** Opening Provided entries block **
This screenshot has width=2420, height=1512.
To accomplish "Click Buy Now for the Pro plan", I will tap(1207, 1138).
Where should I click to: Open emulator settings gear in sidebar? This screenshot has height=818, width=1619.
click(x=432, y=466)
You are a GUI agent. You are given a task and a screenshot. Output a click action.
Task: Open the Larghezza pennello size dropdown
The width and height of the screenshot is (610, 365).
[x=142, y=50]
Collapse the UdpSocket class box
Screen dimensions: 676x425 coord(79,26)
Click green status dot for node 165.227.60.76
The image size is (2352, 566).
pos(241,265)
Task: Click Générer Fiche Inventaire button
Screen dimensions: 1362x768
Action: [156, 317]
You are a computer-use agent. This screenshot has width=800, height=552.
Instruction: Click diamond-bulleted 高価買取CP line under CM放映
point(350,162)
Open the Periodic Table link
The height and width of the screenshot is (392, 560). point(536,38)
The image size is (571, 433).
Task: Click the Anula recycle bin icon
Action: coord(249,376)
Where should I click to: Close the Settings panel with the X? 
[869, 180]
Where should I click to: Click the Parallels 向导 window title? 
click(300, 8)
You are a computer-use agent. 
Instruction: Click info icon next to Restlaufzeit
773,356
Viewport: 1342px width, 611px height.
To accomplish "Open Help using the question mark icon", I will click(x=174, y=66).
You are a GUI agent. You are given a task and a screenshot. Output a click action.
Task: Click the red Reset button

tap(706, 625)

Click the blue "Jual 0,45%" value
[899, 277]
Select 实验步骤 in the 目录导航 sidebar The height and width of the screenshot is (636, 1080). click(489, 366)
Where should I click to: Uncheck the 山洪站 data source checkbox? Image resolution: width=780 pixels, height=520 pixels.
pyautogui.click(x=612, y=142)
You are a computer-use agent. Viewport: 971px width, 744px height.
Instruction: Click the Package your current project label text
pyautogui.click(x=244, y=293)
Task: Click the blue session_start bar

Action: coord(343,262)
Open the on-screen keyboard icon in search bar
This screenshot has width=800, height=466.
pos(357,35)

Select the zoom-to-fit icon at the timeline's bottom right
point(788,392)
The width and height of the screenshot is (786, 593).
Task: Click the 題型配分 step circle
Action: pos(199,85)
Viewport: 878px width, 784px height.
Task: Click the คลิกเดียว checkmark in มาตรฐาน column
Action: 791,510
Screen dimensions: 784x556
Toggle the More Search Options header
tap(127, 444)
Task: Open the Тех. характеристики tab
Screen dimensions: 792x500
** Closing Provided entries block **
**What the task asks**: Beginning with the line that has "Task: Click the red Reset button" and ending with the line that has "You are a computer-use agent. Viewport: 971px", set down the lines above exactly and include no others.

**Response to this task**:
Task: Click the red Reset button

tap(706, 625)

Click the blue "Jual 0,45%" value
[899, 277]
Select 实验步骤 in the 目录导航 sidebar The height and width of the screenshot is (636, 1080). click(489, 366)
Where should I click to: Uncheck the 山洪站 data source checkbox? Image resolution: width=780 pixels, height=520 pixels.
pyautogui.click(x=612, y=142)
You are a computer-use agent. Viewport: 971px width, 744px height.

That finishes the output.